Sinfonia Tamesa/Matthew Taylor [Beethoven & Bruckner … Sarah-Jane Bradley plays Taylor’s Humoreskes]

Beethoven
Overture, Leonore No.3, Op.72b
Matthew Taylor
Humoreskes for Viola and Orchestra, Op.41 [world premiere]
Bruckner
Symphony No.7 in E

Sarah-Jane Bradley (viola)

Sinfonia Tamesa
Matthew Taylor


Reviewed by: Edward Clark

Reviewed: 2 July, 2011
Venue: St John's Church, Waterloo, London

This was the 10th-Anniversary Concert of Sinfonia Tamesa, an orchestra I enjoy listening to, mainly for the repertoire rather than its location; St John’s, Waterloo, a plain-looking post-war church, must have the worst sound shell of any church in London. It is a peculiar shape for a start; for musical performance it is too wide and too high; notes are literally lost in the mushy sound.

For its celebratory concert the orchestra invited a frequent guest conductor, Matthew Taylor, to take charge. Sarah-Jane Bradley was entrusted with the birth of Taylor’s Humoreskes and she gave every sign of being delighted with her task. According to Taylor his new work takes as one of its exemplars the Six Humoresques for Violin and Orchestra by Sibelius, gorgeous pieces. Similarly Taylor’s pieces are short, individually characterised and well contrasted. The opening piece has a haunted feel about it and is set in relief by the faster, somewhat mischievous successor that radiates a distinct Walton-like gusto. The third is deeply melodic without a true melody, the next a mixture of ruminative music for viola with occasional support from the orchestra. The finale bursts into life with high spirits ending with a coda full of competitive dash between soloist and orchestra. The overall effect is an exercise in English lyricism that is now generally recognised as a blessing rather than a curse in our national consciousness.

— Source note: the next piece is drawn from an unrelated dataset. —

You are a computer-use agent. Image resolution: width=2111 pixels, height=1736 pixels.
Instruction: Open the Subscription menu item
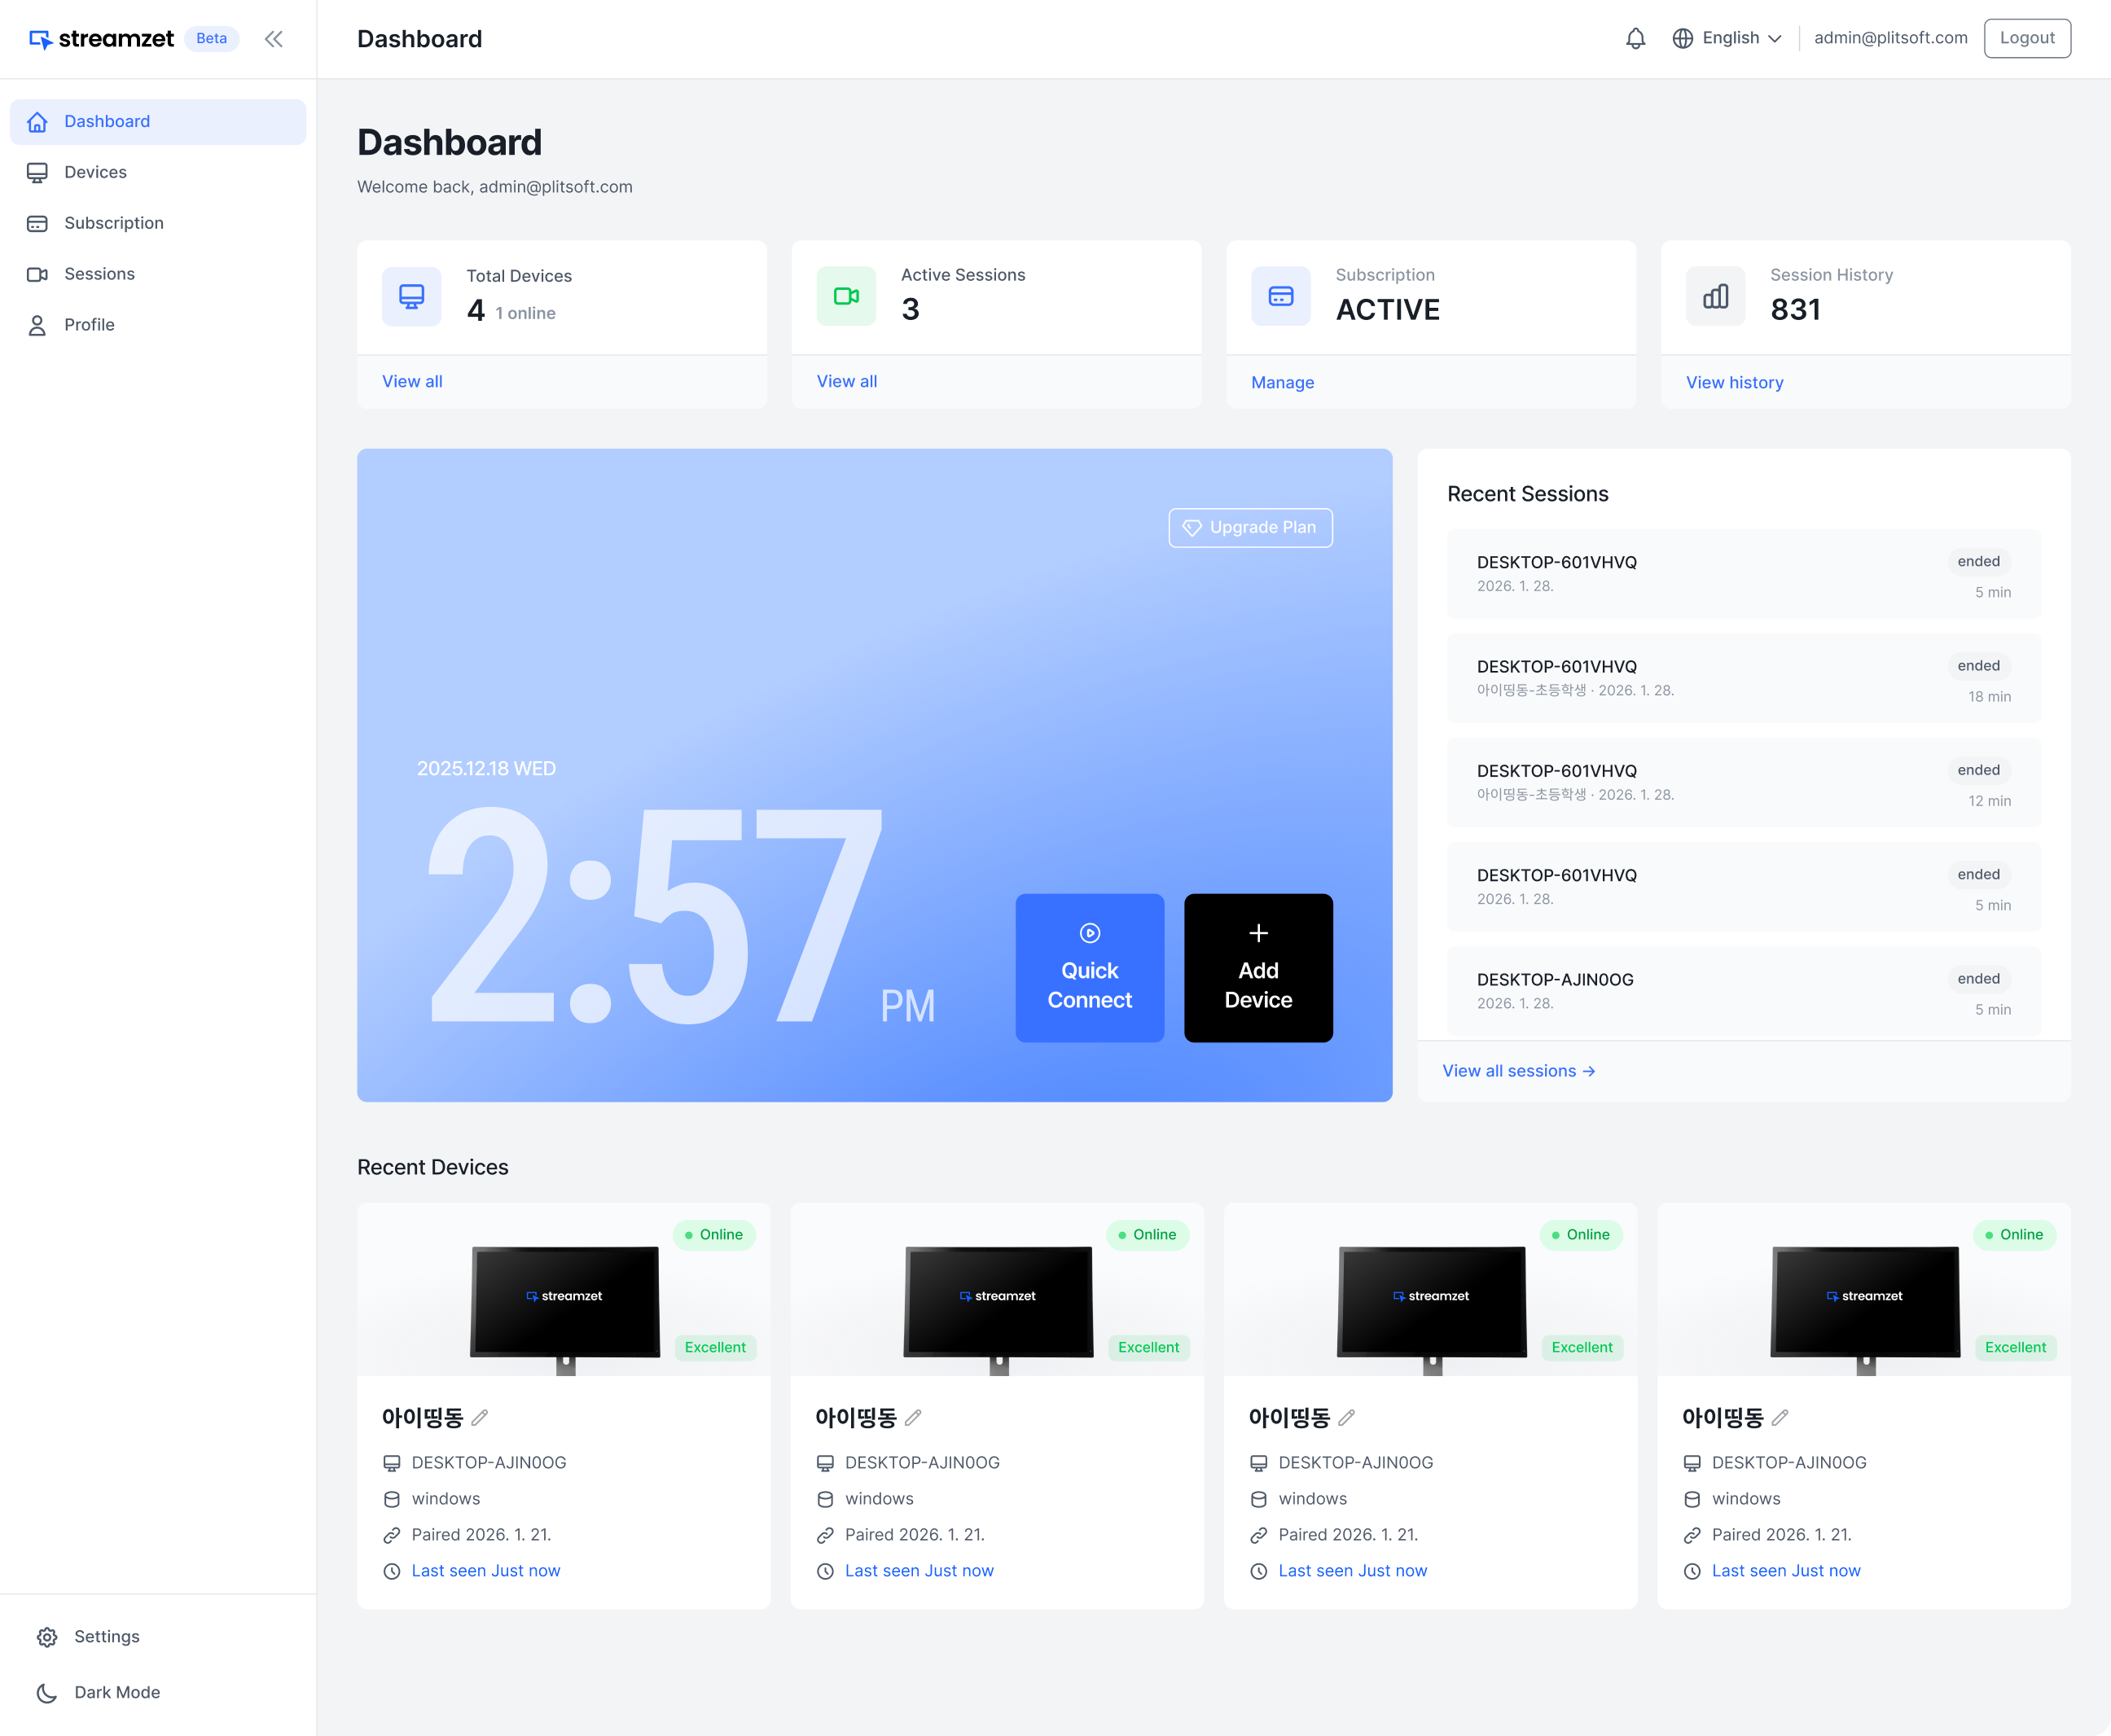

Before and after this fine new work the programme offered safe Teutonic fare. Beethoven’s Leonore No.3 Overture was spacious but spirited, full of revolutionary glow. After the interval came a bridge too far. Bruckner’s Seventh Symphony was simply beyond this orchestra’s expressive reach in its current youthful makeup. Taylor must have sensed this early on because the slow movement was almost exactly twice as fast as it should be. The whole work lacked the necessary spirituality. Even a rousing finale ended as a bit of a damp squib as the players finally threw in the towel.